Но все мы оказывается мокрыми, как будто попали в ливень. Самое время применить заклинание суховея, ага. Теперь на головах дам вместо изящных причёсок — перекати-поле. В общем, начинается полный хаос. Заклинания, проклятия, зелья — всё идёт в ход.

Какая свадьба без драки? Ну или хотя бы без демонстрации силы. А тем более — свадьба в магической академии. У студентов есть отличная возможность показать на практике, хорошо ли они усвоили материал, а у преподавателей — принять экзамен, не выходя из бального зала.

Короче, веселье самое настоящее.

А между вспышек магических формул малиновой тенью мечется Мурчелло, за которым, словно алые всполохи, носится Иолара. А, глядя на неё в нормальном состоянии, никогда не подумаешь, что приличная ведьма знает столько непечатных слов.

Вон даже Хмурус краснеет.

Злобинда хохочет, обнимает Галета и страстно целует.

Вижу, что свадьбой своей она более чем довольна.

Но… внезапно переполох прекращается, все останавливаются, будто кончился завод.

Чёрный вихрь врывается в зал, и по тёмным мраморным плитам пола разбегаются глубокие змеистые трещины. Цветы вянут и облетают, лица бледнеют, краски тускнеют. Жизнь отступает и скукоживается от леденящего дыхания смерти.

Смех, похожий на карканье вороны, заставляет меня испуганно вцепиться в рукав элегантного сюртука Хмуруса.

И почему я только сейчас заметила, что ректор сегодня — ну просто с иголочки одет? Какие глупые мысли порой рождает стресс.

Во всполохах молний является она.

Её лицо и грудь белые, как обсыпанные мелом, одежда, глаза и волосы — темнее самой тьмы. Ей одновременно можно дать пятнадцать и сто пятьдесят лет.

Она самое жуткое, из всего, что доводилось видеть мне до сих пор.

Непрошеная гостья. Забытая родственница.

Чёрная Злоба.

Она хохочет раскатисто. И тьма, выползая изо всех углов, начинает клубиться у её ног, заворачивается в смерчи, тянет в разные стороны туманные щупальца.

Полные, красивые губы, накрашенные чёрной помадой, кривит ехидная усмешка.

— Не ждали, — произносит наконец исчадье мрака. «Жэ» в её передаче переходит в «ша», шипит, змеится, расползается эхом, корчится тенями по стенам…

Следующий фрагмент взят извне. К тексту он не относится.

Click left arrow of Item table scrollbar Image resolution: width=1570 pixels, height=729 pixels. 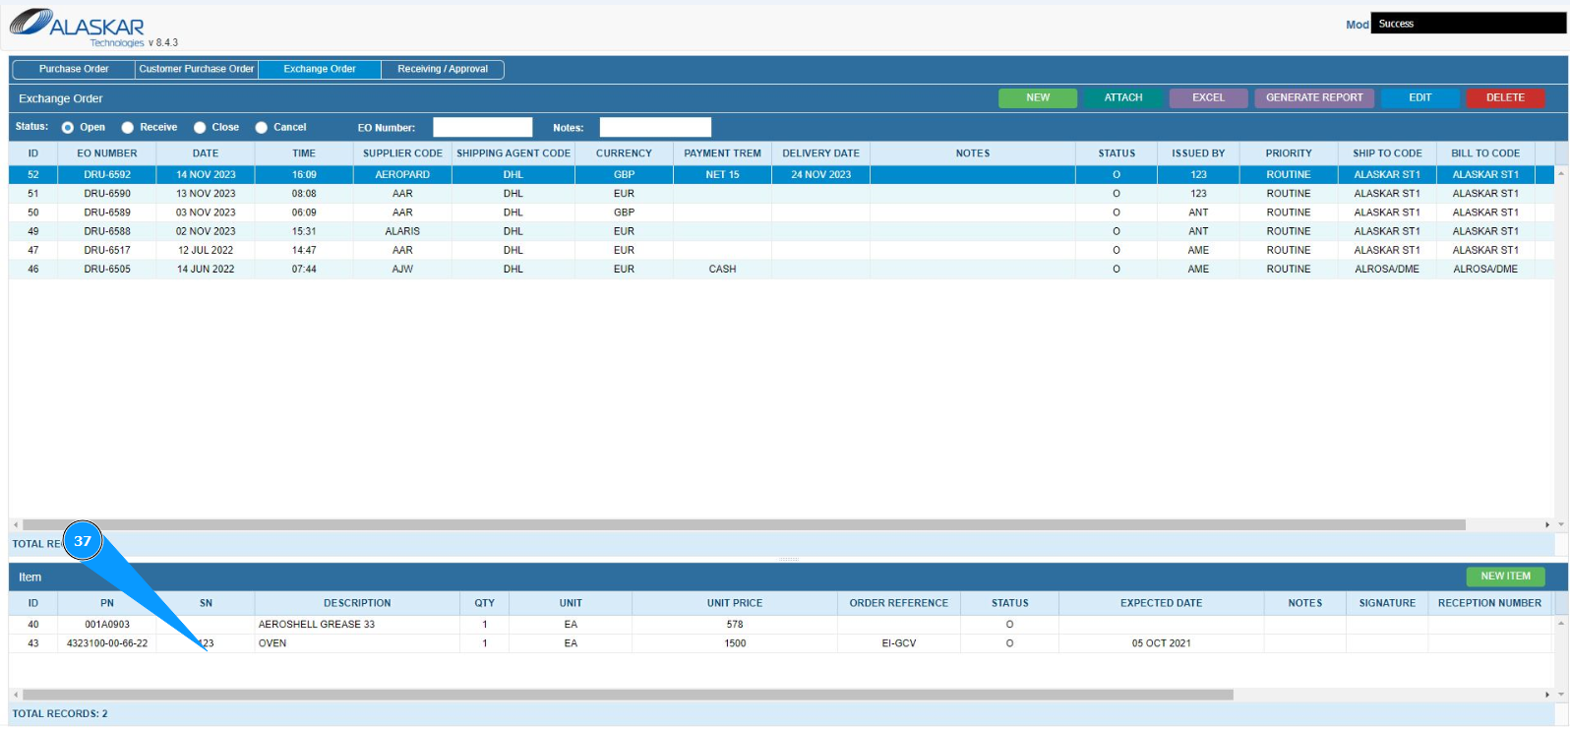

И, кажется, вся наша шумная свадебная компания деревенеет. Как будто на зал пало заклятье замка Спящей Красавицы. Не удивлюсь, если снаружи по линии охранного поля пророс тёрн.

Хмурус так и вовсе превращается в болванчика. Только глазами хлоает. Живой, то есть, всё ещё способной двигаться и что-то делать, остаюсь только я.

Чёрная Злоба скользит ко мне, темнокрылые бабочки несут за ней шлейф шуршащего, словно сшито из опавшей листвы, платья. Чёрная корона парит над головой, как мрачный нимб.

Королева всея тьмы поддевает меня за подборок, заглядывает в глаза, и меня будто утягивает в водоворот.

— Фея! — брезгливо выплёвывает она, и мне почему-то становится стыдно за свою сущность. — Такие, как ты, везде желанные гостьи. А вот обо мне всегда забывают! Чем же я хуже тебя? У меня ведь тоже есть крылья.

Я бы сказала — контуры крыльев. Они похожи на скелетированные листья, что умельцы используют для поделок. Не понятно, как она летает на них.

Да уж, когда внутренне сжимаюсь от страха, в голову сразу же лезет всякая чушь.

— Молчишь? — говорит она, просеивая слово через острые зубы, которые обнажаются в улыбке, более похожей на оскал. — Презираешь? Уверена в своём праве, только потому, что светлая?

Вижу себя в клетке. Кругом рычат и наступают чудовища. Спасения нет. Только паника. Колотящаяся сердцем в горле. Давящая камнем на грудь. Путающая мысли.

Что я могу сказать ей? Что быть злой нехорошо? Что никто не будет звать в гости ту, кто пугает тебя до чёртиков?

А Чёрная Злоба хохочет вновь, только теперь с нотками грусти и безумия.

— Фея среди тёмных! Тебе не кажется, что это абсурд? Думаешь, обрела друзей среди них? Чушшшь! Лицемерие — их второе имя. Нынешние товарищи предадут первыми. Такова их суть.

Окидываю взглядом комнату и действительно вижу, что каждое лицо недобро щерится, прячет в глазах насмешку. Застывший хоровод злобы и масок.

Чувствую себя бесконечно одинокой и беззащитной. Как они могли так со мной? За что? Я ведь хотела всем только добра. А они, выходит, лишь пользуются мной?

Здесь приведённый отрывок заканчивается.